Caffè amaro per i baristi e clienti torinesi. Ristretto, lungo, macchiato, in vetro. Per noi italiani la tazzina rappresenta quasi una necessità: un appuntamento fisso al bar per 5 milioni e mezzo di persone. Ma il caro-bolletta, così come i rincari sulle materie prime, hanno i primi effetti su questo piccolo piacere quotidiano.
"Prezzo corretto 1.50"
Al momento, nella maggioranza dei bar di Torino, il caffè costa un euro e venti. Ma potrebbe aumentare nei prossimi mesi. “Ci sono stati importanti rincari, – commenta Fulvio Griffa, presidente di Assoturismo-Confesercenti - a cominciare dall’energia. Il caffè, come tutto, segue il mercato: al momento nella maggioranza dei locali costa 1.20 euro, ma il prezzo corretto di vendita per avere un giusto ricavo sarebbe di 1.50: in questo momento storico ed economico ovviamente non è proponibile”.

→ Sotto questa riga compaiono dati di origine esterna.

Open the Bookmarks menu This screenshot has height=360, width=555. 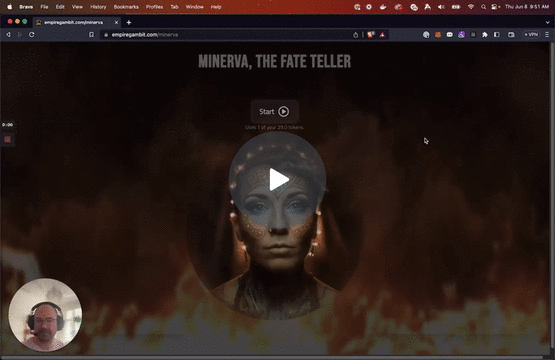[126, 7]
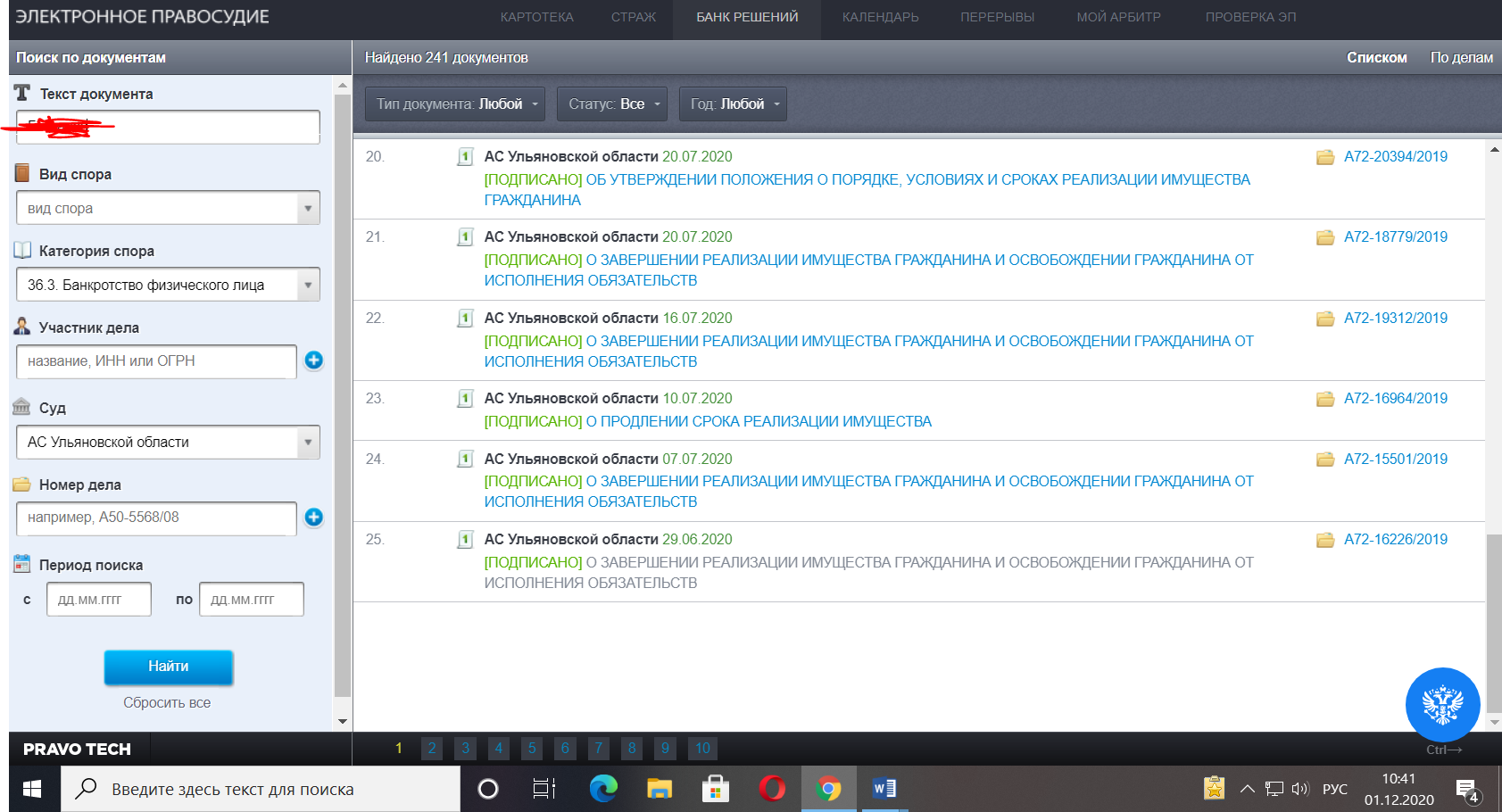Viewport: 1502px width, 812px height.
Task: Click the document icon of result number 23
Action: tap(465, 399)
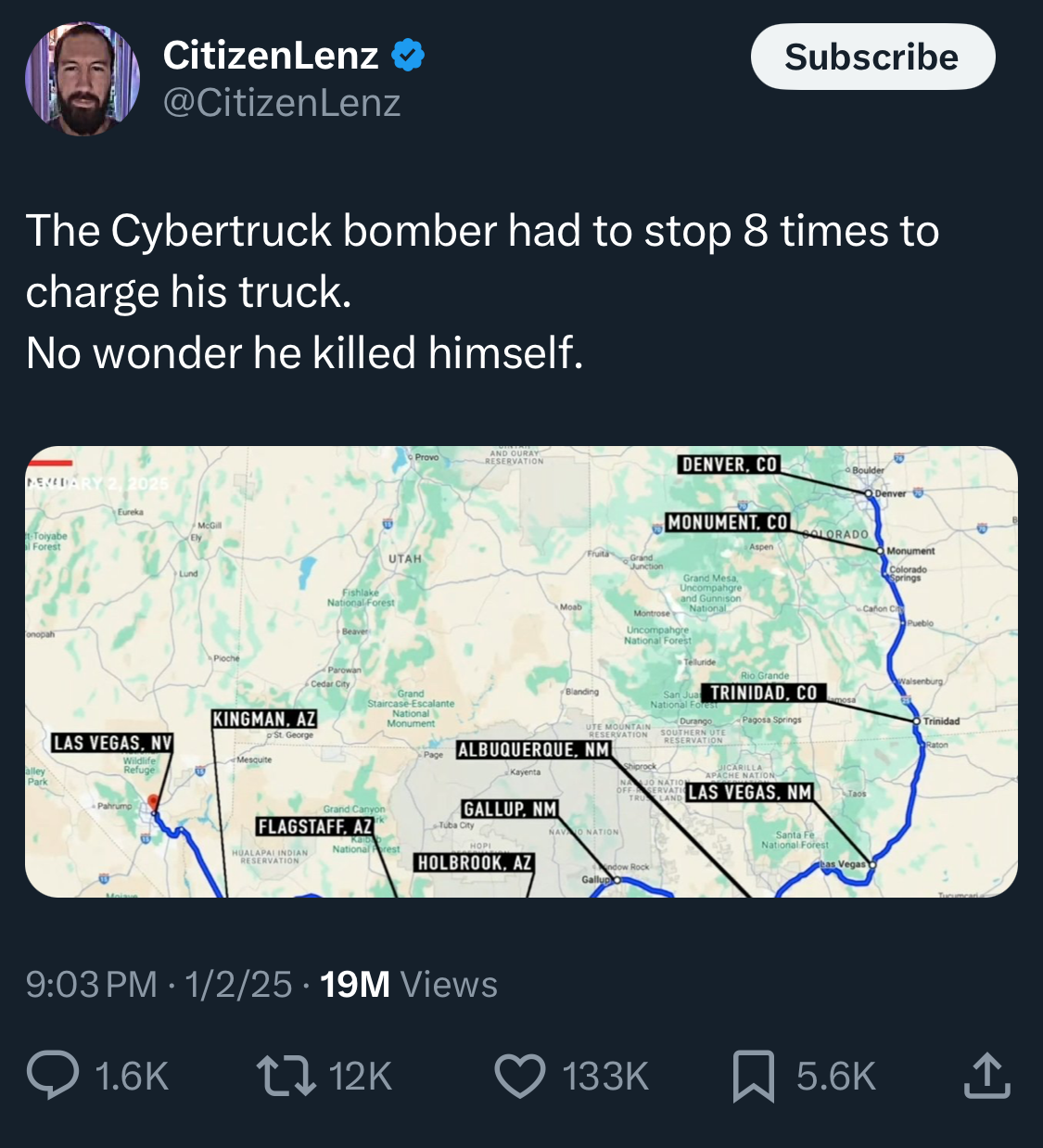
Task: Click the ALBUQUERQUE, NM label on the map
Action: [x=534, y=750]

In due anni e mezzo miscele su di 8 euro
Oltre a guidare la categoria, Griffa è anche il proprietario del Caffè Elena. Sono centinaia gli espresso che vengono serviti quotidianamente al bancone o tavolini di questo storico locale di piazza Vittorio. E quindi lui, come altri colleghi, vive sulla propria pelle tutti gli aumenti, a cominciare da quelli del chicco nero. “Pre-pandemia – spiega – le miscele più care costavano sui 18 euro al chilo: ora siamo a 26”. In due anni e mezzo il costo del caffè, come materia prima, è cresciuto di ben otto euro.
Griffa: "Non sono ancora finiti i rincari"
Ma questo sembra essere solo il primo assaggio, come chiarisce il presidente di Assoturismo-Confesercenti. “Non siamo ancora alla fine dell’onda lunga dei rincari, che sono facili ad avere e difficile a tornare indietro”. “Nessuno ci ha poi spiegato – continua - come mai a dicembre, quando non c’era ancora la guerra in Ucraina, le bollette sono raddoppiate”.
Bollette raddoppiate
Se un bar della metratura del Caffè Elena pagava fino a sette-otto mesi tra luce e gas circa duemila euro al mese, ora si parla del doppio. “Al momento – chiarisce – siamo tra i 3.800 e 4mila euro di bollette”. “Aumenti di questo tipo hanno giustificazione economica e/o speculativa: siccome la prima sembra non ci sia, rimane solo la seconda” conclude.